Vacinas da gripe não chegam para as encomendas

Este ano, as vacinas da gripe não são suficientes para a procura, nem mesmo para quem faz parte dos grupos de risco e as farmácias sentem-se incapazes de dar resposta aos utentes. A Farmácia Abílio Guerra, que não é exceção, recebeu cerca de 60 por cento das vacinas pedidas e agora vê-se a braços com a extensa lista de reservas.

“A Farmácia Abílio Guerra este ano recebeu cerca de 60 por cento das vacinas pedidas, a distribuição foi feita em duas fases: a primeira, na segunda quinzena de outubro e a segunda fase na segunda quinzena de novembro”, conta ao Jornal de Cá Maria Beatriz Rodrigues, da Farmácia Abílio Guerra, no Cartaxo.

“Devido ao aumento da procura, a Farmácia tentou aumentar o seu stock de vacinas em comparação com o ano anterior, tendo pedido mais 20 por cento da quantidade dispensada face ao ano de 2019”, mas “a quantidade recebida foi menos 20 por cento” da que receberam no ano passado, diz Maria Beatriz, reforçando que “não foi a quantidade encomendada, mas a quantidade que o fornecedor conseguiu disponibilizar face ao número de vacinas recebidas”.

Com a vacinação da gripe nas farmácias a começar no dia 19 de outubro, as vacinas foram disponibilizadas às farmácias dia 17 de outubro e, “com o aumento da procura, o stock da Farmácia Abílio Guerra durou cerca de duas semanas”, explica a farmacêutica.

“Uma vez que a distribuição das vacinas foi feita em duas fases e à data ainda estamos a vacinar a segunda distribuição das vacinas, não sabemos quantas pessoas irão ficar por vacinar, mas sabemos que as vacinas não irão dar para todos, como confirma a Health Market Research.” De acordo com Maria Beatriz, “na primeira fase de vacinação ficaram cerca de 300 pessoas por vacinar, no entanto por aconselhamento na Farmácia, algumas foram encaminhadas para o Centro de Saúde que ainda tinha vacinas, nomeadamente, pessoas com mais de 65 anos e doentes de risco”.  Relativamente ao protocolo entre a Câmara Municipal do Cartaxo e a Dignitude, Maria Beatriz explica que “incluiu 540 doses de vacinas para população com mais de 65 anos, sendo esta quantidade distribuída de forma igualitária pelas sete farmácias aderentes, no concelho, resultando em 77 vacinas por farmácia”, administradas gratuitamente.

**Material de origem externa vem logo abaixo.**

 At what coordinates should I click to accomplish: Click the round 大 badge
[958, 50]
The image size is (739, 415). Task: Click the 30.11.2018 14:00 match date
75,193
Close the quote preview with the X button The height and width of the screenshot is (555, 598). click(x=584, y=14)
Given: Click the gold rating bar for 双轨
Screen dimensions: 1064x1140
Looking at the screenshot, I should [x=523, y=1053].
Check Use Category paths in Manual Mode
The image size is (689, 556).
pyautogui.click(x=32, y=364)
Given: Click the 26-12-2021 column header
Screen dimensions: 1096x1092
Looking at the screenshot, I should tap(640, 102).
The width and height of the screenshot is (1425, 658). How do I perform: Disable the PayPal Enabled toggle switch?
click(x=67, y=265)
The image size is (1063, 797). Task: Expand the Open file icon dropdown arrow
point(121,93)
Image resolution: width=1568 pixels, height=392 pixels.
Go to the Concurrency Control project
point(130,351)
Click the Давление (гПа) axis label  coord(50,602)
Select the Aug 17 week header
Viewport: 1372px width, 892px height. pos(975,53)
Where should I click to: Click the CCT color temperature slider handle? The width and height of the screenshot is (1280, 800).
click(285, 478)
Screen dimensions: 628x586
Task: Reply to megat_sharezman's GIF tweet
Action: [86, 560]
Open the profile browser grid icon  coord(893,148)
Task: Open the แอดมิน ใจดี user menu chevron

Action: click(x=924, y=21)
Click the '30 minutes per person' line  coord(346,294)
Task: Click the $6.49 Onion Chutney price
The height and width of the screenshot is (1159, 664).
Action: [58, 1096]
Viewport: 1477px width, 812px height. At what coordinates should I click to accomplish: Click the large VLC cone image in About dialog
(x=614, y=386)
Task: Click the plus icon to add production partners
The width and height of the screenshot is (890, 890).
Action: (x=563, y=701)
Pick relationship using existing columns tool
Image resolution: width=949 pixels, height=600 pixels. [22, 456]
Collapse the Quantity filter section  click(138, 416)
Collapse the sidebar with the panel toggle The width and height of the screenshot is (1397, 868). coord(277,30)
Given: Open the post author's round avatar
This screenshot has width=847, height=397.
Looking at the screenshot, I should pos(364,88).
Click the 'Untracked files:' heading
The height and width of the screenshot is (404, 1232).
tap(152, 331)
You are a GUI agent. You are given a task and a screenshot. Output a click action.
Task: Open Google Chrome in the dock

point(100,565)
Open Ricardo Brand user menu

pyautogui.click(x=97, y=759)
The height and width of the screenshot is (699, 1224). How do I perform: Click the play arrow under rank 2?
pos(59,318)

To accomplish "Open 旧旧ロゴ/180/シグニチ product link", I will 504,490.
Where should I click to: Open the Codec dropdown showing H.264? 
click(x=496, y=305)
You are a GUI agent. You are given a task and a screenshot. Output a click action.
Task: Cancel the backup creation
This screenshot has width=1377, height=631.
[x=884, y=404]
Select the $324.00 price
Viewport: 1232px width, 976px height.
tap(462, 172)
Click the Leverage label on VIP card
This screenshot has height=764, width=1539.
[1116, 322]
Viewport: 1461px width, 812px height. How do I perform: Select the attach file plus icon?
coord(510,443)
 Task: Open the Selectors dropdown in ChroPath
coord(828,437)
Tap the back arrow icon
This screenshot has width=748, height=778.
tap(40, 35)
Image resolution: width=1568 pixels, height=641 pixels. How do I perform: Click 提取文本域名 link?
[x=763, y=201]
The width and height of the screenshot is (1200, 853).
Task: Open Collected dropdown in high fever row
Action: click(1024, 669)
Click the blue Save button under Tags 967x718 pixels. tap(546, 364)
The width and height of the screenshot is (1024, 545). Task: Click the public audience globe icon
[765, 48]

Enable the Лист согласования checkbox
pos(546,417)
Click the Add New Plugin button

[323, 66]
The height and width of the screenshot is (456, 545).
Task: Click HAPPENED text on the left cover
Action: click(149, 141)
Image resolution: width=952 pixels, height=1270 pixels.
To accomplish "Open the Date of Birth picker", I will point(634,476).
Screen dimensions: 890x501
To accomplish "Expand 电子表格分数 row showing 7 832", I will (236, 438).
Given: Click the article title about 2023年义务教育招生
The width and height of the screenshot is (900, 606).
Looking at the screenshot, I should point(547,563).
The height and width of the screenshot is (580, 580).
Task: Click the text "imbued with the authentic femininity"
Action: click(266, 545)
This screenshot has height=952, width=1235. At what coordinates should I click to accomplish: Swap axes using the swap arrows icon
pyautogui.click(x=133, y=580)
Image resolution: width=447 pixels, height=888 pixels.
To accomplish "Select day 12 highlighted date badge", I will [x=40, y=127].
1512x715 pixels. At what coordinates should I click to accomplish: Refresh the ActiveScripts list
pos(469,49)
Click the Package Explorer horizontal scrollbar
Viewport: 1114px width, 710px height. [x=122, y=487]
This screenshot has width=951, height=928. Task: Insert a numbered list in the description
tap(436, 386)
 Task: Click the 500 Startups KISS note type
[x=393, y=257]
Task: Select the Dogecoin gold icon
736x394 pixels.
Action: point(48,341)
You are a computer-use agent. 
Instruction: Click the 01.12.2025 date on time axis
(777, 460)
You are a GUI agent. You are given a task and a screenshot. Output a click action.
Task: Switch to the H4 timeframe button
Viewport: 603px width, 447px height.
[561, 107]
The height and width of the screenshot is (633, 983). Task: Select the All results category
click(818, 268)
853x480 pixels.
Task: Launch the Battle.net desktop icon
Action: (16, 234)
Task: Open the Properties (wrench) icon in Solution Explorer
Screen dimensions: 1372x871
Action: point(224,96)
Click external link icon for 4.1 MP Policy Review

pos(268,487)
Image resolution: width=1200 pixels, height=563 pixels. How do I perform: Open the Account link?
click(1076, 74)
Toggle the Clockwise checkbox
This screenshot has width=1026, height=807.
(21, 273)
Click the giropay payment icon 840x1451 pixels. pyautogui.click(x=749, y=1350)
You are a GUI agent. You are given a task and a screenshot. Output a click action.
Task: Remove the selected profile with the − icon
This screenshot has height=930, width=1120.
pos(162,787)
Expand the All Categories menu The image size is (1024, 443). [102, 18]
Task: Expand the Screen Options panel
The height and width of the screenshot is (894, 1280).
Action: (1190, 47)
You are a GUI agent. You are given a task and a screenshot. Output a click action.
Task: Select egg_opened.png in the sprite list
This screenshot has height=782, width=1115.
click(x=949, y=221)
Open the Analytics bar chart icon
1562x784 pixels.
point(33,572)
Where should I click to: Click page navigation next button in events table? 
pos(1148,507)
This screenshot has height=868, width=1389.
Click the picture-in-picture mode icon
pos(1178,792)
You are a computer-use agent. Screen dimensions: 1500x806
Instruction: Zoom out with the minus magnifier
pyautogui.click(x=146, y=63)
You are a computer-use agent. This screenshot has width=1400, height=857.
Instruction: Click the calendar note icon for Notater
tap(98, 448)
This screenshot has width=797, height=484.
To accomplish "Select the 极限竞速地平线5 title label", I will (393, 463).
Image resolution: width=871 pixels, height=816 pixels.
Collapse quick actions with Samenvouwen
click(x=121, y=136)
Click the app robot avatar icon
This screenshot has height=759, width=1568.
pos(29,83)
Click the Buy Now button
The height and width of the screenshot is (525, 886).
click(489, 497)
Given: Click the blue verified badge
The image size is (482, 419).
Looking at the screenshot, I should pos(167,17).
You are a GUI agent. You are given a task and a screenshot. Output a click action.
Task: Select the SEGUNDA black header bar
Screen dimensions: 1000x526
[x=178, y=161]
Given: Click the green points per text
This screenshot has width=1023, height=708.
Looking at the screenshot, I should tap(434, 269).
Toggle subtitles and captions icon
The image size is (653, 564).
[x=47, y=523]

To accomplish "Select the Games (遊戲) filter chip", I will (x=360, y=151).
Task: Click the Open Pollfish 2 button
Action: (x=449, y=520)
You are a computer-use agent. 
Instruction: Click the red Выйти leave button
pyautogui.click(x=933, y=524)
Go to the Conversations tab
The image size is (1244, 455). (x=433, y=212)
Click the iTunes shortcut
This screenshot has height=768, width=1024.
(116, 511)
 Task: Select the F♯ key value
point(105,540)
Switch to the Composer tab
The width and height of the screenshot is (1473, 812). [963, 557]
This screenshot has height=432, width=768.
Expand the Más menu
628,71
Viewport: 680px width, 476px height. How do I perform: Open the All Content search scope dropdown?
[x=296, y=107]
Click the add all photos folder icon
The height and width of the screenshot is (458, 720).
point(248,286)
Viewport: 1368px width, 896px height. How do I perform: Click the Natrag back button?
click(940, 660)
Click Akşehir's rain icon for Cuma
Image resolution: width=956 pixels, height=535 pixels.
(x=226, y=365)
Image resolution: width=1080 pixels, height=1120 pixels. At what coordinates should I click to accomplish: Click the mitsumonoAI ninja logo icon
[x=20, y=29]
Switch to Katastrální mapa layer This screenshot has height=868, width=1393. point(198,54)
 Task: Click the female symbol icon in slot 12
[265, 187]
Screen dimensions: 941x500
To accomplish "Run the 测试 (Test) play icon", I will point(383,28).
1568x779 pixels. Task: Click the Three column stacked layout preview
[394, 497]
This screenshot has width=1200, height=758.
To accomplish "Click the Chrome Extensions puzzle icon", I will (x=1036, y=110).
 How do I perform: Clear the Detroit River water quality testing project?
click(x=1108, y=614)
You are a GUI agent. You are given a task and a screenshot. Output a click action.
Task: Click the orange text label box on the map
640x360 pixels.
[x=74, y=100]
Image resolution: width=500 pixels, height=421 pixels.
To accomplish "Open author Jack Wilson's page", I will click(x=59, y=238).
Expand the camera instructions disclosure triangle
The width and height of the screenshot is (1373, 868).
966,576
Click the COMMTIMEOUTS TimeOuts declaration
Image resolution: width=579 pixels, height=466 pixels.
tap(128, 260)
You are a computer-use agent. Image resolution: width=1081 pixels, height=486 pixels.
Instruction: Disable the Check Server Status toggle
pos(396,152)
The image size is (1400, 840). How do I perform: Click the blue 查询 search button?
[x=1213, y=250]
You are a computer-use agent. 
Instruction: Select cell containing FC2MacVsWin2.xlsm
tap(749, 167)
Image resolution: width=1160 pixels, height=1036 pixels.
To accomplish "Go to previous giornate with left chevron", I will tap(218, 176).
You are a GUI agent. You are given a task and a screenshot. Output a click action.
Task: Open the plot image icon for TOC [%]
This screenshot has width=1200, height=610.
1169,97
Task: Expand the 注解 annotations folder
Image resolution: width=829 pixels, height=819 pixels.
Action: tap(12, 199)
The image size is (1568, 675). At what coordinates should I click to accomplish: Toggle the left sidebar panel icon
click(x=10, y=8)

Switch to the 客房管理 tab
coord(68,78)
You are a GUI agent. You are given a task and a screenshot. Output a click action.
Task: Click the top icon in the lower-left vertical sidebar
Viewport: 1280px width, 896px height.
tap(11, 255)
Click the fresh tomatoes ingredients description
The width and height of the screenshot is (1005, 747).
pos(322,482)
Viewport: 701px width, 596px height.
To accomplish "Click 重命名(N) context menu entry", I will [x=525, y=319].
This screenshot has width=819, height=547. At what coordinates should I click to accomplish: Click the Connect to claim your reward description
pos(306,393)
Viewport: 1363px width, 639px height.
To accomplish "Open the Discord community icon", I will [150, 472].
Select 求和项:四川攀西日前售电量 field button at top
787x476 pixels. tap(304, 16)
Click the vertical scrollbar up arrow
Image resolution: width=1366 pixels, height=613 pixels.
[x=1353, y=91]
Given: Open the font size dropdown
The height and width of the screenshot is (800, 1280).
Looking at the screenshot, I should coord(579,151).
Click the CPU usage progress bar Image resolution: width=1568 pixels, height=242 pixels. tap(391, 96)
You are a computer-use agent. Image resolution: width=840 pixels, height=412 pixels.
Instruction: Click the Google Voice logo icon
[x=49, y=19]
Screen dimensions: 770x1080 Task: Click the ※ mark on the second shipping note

A questão que se coloca, neste momento, é que “como a lista de reservas é longa e apesar de algumas pessoas já terem sido vacinadas pelo centro de saúde, a procura continua a ser muita e a quantidade disponibilizada pouca, em comparação com a procura”, desabafa a farmacêutica que todos os dias se depara com utentes “ansiosos com a espera, uma vez que têm reservas desde outubro e continuam sem resposta quanto à vacina”. Um problema que afeta a maioria das farmácias e que deixa para trás cidadãos que fazem parte dos grupos de risco.